#### Available data:
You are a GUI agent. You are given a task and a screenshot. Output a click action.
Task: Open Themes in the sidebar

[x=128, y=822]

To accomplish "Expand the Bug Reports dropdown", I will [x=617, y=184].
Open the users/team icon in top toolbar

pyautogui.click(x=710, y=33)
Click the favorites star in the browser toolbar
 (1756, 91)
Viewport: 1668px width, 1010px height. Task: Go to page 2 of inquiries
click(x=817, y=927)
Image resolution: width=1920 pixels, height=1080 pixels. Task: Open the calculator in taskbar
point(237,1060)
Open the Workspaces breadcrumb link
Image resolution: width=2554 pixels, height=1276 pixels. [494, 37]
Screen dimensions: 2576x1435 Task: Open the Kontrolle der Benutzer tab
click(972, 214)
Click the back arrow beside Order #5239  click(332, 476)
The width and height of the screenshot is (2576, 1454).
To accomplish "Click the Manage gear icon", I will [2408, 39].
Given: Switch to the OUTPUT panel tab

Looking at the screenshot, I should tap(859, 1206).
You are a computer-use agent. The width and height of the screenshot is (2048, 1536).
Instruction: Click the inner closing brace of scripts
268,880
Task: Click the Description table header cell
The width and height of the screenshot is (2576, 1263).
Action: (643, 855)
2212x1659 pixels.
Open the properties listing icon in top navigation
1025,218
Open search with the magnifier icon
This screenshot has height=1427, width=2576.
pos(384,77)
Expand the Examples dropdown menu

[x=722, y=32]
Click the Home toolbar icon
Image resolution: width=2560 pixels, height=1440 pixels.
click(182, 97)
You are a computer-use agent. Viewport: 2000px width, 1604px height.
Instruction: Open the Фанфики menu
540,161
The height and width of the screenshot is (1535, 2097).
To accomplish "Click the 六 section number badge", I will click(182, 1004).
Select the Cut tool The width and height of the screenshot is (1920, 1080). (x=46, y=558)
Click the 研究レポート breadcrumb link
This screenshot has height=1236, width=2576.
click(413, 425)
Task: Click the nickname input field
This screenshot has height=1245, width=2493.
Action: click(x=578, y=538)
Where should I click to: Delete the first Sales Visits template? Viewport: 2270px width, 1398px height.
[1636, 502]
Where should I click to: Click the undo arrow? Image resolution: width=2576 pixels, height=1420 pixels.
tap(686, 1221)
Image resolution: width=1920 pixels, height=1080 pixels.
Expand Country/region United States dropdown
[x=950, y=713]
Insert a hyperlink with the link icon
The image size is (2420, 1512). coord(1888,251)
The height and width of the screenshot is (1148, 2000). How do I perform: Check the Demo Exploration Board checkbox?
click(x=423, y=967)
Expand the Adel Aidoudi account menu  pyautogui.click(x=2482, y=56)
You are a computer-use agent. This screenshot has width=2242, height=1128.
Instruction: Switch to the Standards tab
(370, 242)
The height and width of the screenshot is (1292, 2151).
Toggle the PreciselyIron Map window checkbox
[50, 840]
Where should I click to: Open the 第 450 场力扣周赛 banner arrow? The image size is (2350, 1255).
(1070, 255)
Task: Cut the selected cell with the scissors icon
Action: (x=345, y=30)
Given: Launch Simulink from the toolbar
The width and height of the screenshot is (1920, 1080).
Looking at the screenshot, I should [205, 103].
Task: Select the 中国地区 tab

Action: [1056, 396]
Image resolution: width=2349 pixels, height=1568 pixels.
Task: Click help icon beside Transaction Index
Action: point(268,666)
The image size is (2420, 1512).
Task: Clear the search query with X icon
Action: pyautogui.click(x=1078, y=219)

#### Exercise aim:
All entries must be repeated exactly.

#### Expected output:
You are a GUI agent. You are given a task and a screenshot. Output a click action.
Task: Open Themes in the sidebar

[x=128, y=822]

To accomplish "Expand the Bug Reports dropdown", I will [x=617, y=184].
Open the users/team icon in top toolbar

pyautogui.click(x=710, y=33)
Click the favorites star in the browser toolbar
 (1756, 91)
Viewport: 1668px width, 1010px height. Task: Go to page 2 of inquiries
click(x=817, y=927)
Image resolution: width=1920 pixels, height=1080 pixels. Task: Open the calculator in taskbar
point(237,1060)
Open the Workspaces breadcrumb link
Image resolution: width=2554 pixels, height=1276 pixels. [494, 37]
Screen dimensions: 2576x1435 Task: Open the Kontrolle der Benutzer tab
click(972, 214)
Click the back arrow beside Order #5239  click(332, 476)
The width and height of the screenshot is (2576, 1454).
To accomplish "Click the Manage gear icon", I will [2408, 39].
Given: Switch to the OUTPUT panel tab

Looking at the screenshot, I should tap(859, 1206).
You are a computer-use agent. The width and height of the screenshot is (2048, 1536).
Instruction: Click the inner closing brace of scripts
268,880
Task: Click the Description table header cell
The width and height of the screenshot is (2576, 1263).
Action: (643, 855)
2212x1659 pixels.
Open the properties listing icon in top navigation
1025,218
Open search with the magnifier icon
This screenshot has height=1427, width=2576.
pos(384,77)
Expand the Examples dropdown menu

[x=722, y=32]
Click the Home toolbar icon
Image resolution: width=2560 pixels, height=1440 pixels.
click(182, 97)
You are a computer-use agent. Viewport: 2000px width, 1604px height.
Instruction: Open the Фанфики menu
540,161
The height and width of the screenshot is (1535, 2097).
To accomplish "Click the 六 section number badge", I will click(182, 1004).
Select the Cut tool The width and height of the screenshot is (1920, 1080). (x=46, y=558)
Click the 研究レポート breadcrumb link
This screenshot has height=1236, width=2576.
click(413, 425)
Task: Click the nickname input field
This screenshot has height=1245, width=2493.
Action: click(x=578, y=538)
Where should I click to: Delete the first Sales Visits template? Viewport: 2270px width, 1398px height.
[1636, 502]
Where should I click to: Click the undo arrow? Image resolution: width=2576 pixels, height=1420 pixels.
tap(686, 1221)
Image resolution: width=1920 pixels, height=1080 pixels.
Expand Country/region United States dropdown
[x=950, y=713]
Insert a hyperlink with the link icon
The image size is (2420, 1512). coord(1888,251)
The height and width of the screenshot is (1148, 2000). How do I perform: Check the Demo Exploration Board checkbox?
click(x=423, y=967)
Expand the Adel Aidoudi account menu  pyautogui.click(x=2482, y=56)
You are a computer-use agent. This screenshot has width=2242, height=1128.
Instruction: Switch to the Standards tab
(370, 242)
The height and width of the screenshot is (1292, 2151).
Toggle the PreciselyIron Map window checkbox
[50, 840]
Where should I click to: Open the 第 450 场力扣周赛 banner arrow? The image size is (2350, 1255).
(1070, 255)
Task: Cut the selected cell with the scissors icon
Action: (x=345, y=30)
Given: Launch Simulink from the toolbar
The width and height of the screenshot is (1920, 1080).
Looking at the screenshot, I should [205, 103].
Task: Select the 中国地区 tab

Action: [1056, 396]
Image resolution: width=2349 pixels, height=1568 pixels.
Task: Click help icon beside Transaction Index
Action: point(268,666)
The image size is (2420, 1512).
Task: Clear the search query with X icon
Action: pyautogui.click(x=1078, y=219)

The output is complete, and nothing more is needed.